[Input data]
Segment Open

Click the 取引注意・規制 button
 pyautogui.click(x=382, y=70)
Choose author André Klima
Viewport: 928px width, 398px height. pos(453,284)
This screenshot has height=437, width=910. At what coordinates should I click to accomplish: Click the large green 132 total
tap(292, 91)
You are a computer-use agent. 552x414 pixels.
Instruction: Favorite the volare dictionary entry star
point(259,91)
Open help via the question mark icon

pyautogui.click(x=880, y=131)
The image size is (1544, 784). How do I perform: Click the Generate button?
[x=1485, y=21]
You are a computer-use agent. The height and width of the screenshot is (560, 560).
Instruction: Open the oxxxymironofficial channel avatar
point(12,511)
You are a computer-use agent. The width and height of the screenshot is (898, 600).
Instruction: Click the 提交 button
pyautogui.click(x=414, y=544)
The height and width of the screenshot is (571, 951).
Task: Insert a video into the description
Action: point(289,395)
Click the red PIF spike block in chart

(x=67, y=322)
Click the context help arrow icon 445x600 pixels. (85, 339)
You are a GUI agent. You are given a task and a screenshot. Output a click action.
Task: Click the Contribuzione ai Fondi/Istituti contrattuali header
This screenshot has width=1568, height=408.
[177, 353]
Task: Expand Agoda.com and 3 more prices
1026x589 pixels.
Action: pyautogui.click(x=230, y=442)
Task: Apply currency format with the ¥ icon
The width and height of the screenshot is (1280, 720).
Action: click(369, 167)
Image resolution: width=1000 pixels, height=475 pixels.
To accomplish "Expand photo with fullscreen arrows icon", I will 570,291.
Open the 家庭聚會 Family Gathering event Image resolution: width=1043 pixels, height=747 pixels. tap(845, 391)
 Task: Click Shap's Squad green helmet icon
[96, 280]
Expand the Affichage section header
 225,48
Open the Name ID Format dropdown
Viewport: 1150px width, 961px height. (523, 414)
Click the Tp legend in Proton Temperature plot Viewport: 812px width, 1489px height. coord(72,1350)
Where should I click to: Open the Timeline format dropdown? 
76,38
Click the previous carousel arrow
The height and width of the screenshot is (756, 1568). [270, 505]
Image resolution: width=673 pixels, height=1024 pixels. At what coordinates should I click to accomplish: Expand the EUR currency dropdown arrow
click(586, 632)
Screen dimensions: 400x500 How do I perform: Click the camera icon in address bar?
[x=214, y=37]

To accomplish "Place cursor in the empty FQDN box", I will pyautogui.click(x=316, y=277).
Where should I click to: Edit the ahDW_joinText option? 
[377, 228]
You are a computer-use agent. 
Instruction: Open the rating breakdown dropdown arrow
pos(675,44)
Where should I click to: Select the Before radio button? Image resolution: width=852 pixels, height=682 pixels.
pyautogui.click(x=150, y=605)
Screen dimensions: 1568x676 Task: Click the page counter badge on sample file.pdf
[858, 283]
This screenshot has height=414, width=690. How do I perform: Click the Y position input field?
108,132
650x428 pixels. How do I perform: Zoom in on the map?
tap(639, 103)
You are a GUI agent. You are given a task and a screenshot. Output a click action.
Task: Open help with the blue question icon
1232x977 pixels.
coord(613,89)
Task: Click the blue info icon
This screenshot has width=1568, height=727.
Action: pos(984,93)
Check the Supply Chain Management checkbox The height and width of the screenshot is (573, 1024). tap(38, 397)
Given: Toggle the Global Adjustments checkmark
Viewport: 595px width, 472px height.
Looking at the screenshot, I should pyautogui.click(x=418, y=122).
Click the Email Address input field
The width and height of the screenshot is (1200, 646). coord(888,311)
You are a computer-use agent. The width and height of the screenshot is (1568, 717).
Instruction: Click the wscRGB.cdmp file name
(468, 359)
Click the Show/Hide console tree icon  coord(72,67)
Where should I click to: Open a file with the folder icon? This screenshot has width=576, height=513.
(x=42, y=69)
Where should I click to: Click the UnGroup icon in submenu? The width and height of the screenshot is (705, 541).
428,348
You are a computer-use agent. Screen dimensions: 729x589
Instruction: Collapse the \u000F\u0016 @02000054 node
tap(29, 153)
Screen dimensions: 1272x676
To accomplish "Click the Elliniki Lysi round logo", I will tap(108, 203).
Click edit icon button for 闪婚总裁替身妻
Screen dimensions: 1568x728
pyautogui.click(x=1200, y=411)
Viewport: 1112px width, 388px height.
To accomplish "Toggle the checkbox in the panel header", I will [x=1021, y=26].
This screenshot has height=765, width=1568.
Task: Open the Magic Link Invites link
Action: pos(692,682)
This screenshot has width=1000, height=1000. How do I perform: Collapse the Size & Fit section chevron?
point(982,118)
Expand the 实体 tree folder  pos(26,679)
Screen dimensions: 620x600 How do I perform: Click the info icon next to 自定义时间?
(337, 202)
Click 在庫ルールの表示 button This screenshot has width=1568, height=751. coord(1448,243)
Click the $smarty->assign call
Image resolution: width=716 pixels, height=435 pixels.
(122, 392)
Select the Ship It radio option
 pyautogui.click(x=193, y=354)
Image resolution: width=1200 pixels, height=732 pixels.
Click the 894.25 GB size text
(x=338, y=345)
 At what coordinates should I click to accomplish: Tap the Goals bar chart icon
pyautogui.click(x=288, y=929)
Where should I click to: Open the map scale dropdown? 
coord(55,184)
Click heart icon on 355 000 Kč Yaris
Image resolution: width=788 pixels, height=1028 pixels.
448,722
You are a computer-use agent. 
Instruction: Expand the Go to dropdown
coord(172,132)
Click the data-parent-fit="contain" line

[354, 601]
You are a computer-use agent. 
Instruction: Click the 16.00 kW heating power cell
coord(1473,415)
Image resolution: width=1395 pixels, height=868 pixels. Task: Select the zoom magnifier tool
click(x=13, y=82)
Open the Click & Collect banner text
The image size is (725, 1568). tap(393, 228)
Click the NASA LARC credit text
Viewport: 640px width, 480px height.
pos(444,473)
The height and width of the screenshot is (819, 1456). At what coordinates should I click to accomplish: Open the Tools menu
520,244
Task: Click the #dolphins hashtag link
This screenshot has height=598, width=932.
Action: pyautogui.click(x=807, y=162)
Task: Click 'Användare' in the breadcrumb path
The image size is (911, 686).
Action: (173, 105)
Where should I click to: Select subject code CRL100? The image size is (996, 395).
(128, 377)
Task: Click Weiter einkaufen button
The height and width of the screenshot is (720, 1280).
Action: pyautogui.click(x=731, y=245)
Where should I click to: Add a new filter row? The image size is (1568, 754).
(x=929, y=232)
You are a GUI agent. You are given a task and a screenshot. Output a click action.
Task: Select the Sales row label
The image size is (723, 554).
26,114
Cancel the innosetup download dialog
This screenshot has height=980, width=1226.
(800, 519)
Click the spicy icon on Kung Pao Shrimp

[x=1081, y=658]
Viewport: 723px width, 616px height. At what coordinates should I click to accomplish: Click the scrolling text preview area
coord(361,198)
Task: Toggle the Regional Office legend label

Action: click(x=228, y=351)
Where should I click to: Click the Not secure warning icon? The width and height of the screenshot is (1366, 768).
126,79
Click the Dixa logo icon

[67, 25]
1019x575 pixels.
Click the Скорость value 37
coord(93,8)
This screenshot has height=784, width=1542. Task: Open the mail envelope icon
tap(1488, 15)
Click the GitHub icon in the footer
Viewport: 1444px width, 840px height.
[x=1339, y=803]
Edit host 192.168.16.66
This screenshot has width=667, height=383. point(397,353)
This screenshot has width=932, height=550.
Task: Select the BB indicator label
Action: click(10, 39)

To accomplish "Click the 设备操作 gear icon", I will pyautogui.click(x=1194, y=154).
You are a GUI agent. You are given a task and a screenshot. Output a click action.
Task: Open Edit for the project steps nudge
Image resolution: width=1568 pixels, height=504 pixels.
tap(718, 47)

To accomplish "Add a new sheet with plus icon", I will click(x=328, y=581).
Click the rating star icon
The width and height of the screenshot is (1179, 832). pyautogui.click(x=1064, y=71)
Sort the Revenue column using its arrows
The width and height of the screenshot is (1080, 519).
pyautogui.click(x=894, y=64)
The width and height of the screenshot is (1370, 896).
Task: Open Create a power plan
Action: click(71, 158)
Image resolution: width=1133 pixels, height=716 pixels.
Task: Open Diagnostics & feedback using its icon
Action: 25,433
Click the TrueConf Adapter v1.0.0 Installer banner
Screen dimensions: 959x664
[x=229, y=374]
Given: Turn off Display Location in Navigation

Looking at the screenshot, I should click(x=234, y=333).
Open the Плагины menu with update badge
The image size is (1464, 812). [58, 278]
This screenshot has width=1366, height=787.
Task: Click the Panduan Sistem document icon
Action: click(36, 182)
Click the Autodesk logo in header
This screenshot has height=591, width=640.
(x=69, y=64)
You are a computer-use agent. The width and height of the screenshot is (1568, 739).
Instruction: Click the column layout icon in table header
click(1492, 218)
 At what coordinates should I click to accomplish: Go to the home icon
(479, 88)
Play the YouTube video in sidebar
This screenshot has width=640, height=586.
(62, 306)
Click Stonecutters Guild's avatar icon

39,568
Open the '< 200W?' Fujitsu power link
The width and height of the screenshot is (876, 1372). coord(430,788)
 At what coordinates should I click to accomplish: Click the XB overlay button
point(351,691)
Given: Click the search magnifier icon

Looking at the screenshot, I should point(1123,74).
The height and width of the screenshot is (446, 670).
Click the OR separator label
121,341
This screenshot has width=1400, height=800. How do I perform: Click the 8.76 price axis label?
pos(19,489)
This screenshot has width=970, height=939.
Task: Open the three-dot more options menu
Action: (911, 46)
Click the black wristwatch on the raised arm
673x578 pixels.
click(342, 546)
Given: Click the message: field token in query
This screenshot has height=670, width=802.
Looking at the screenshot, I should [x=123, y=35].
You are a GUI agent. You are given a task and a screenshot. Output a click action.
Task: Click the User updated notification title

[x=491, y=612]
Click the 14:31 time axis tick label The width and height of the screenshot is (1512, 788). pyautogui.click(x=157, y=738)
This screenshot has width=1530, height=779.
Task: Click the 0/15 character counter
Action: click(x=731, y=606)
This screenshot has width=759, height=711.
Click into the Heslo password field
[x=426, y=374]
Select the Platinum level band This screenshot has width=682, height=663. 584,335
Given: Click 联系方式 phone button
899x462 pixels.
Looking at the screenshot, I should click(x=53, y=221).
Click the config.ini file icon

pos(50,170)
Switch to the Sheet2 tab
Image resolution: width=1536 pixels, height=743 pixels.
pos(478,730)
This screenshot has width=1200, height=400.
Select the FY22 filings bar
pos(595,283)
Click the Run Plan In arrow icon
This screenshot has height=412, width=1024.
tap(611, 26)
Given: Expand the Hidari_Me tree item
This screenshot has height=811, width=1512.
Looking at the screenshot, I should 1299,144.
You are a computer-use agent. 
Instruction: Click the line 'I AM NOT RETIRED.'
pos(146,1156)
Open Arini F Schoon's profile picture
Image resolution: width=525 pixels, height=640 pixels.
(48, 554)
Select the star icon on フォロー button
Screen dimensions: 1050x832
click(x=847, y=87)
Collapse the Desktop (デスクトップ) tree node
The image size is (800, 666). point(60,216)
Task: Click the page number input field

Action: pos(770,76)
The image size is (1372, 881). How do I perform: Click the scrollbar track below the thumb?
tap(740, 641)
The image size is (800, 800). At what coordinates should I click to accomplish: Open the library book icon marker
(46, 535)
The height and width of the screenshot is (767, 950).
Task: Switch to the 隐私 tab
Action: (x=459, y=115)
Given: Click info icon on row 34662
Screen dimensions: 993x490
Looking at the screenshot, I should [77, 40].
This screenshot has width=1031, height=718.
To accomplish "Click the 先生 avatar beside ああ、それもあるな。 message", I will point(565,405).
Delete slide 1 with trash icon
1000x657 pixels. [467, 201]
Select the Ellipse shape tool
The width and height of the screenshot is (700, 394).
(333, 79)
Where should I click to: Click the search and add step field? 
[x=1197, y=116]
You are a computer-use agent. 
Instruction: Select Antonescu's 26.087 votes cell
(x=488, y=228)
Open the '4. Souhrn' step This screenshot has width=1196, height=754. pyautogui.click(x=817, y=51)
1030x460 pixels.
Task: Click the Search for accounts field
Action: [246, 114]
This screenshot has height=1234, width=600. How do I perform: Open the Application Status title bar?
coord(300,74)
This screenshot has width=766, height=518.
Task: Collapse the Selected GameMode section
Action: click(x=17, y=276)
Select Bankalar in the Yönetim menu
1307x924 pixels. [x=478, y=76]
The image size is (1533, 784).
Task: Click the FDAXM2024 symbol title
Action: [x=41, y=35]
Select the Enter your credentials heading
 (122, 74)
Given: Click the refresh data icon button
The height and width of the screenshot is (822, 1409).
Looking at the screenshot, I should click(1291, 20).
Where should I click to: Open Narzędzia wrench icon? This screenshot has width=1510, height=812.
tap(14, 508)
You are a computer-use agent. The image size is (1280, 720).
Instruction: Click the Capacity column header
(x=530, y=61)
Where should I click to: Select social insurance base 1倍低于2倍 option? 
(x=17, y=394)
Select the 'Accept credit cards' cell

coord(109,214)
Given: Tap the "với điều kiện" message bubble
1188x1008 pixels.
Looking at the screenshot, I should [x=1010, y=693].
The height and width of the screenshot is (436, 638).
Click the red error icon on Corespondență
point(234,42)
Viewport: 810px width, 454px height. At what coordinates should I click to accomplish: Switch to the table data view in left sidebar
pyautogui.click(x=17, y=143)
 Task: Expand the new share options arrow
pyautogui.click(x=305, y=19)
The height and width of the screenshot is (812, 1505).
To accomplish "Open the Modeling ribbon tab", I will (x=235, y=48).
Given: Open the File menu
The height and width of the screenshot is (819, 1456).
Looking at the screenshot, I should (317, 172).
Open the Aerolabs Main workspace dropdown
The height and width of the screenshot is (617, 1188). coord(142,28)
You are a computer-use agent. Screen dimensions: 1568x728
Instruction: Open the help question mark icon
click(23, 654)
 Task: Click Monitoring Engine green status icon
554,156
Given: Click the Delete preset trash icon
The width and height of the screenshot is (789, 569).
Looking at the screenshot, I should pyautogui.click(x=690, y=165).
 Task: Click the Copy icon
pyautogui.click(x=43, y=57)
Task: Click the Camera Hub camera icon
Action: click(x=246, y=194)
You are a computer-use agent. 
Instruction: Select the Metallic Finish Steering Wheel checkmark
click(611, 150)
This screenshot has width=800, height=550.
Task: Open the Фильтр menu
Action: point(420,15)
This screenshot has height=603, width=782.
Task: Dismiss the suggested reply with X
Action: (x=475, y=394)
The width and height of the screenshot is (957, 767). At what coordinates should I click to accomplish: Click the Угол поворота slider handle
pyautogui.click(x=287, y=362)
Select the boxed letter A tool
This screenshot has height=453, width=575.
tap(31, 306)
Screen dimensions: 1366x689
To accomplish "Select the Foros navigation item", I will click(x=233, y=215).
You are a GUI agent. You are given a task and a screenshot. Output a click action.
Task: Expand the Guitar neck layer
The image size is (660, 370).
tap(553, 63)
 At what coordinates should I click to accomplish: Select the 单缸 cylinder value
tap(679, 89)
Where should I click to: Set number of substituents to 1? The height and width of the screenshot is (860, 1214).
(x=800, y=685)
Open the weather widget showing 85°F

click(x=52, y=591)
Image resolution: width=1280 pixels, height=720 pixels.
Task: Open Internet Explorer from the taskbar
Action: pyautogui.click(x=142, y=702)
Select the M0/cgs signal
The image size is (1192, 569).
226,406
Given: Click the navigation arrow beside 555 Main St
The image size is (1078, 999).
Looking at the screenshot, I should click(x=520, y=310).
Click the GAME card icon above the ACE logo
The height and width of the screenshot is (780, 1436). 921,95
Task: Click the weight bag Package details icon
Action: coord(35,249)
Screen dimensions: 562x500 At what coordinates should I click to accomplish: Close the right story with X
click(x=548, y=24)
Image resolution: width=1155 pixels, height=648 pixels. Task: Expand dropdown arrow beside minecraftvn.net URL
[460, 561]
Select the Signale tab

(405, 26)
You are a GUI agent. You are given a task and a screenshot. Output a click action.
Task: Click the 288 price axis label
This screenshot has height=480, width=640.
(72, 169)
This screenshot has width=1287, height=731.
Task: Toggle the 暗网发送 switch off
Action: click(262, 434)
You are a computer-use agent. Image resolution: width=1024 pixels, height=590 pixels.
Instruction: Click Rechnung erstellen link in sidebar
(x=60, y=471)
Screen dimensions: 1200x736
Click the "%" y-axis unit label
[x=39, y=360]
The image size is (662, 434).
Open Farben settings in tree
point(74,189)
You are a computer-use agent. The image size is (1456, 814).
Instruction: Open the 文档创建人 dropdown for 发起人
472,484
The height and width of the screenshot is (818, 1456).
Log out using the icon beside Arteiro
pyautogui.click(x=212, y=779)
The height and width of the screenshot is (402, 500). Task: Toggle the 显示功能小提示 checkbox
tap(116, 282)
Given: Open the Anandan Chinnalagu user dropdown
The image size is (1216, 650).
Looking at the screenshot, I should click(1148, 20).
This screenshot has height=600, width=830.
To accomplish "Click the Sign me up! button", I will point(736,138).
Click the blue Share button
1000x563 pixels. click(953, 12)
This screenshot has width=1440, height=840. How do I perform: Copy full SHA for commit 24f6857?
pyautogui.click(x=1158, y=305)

Segment Closed

At the line with "The image size is (662, 434).", start returning lines exactly, and stop after the final line of the listing.

The image size is (662, 434).
Open Farben settings in tree
point(74,189)
You are a computer-use agent. The image size is (1456, 814).
Instruction: Open the 文档创建人 dropdown for 发起人
472,484
The height and width of the screenshot is (818, 1456).
Log out using the icon beside Arteiro
pyautogui.click(x=212, y=779)
The height and width of the screenshot is (402, 500). Task: Toggle the 显示功能小提示 checkbox
tap(116, 282)
Given: Open the Anandan Chinnalagu user dropdown
The image size is (1216, 650).
Looking at the screenshot, I should click(1148, 20).
This screenshot has height=600, width=830.
To accomplish "Click the Sign me up! button", I will point(736,138).
Click the blue Share button
1000x563 pixels. click(953, 12)
This screenshot has width=1440, height=840. How do I perform: Copy full SHA for commit 24f6857?
pyautogui.click(x=1158, y=305)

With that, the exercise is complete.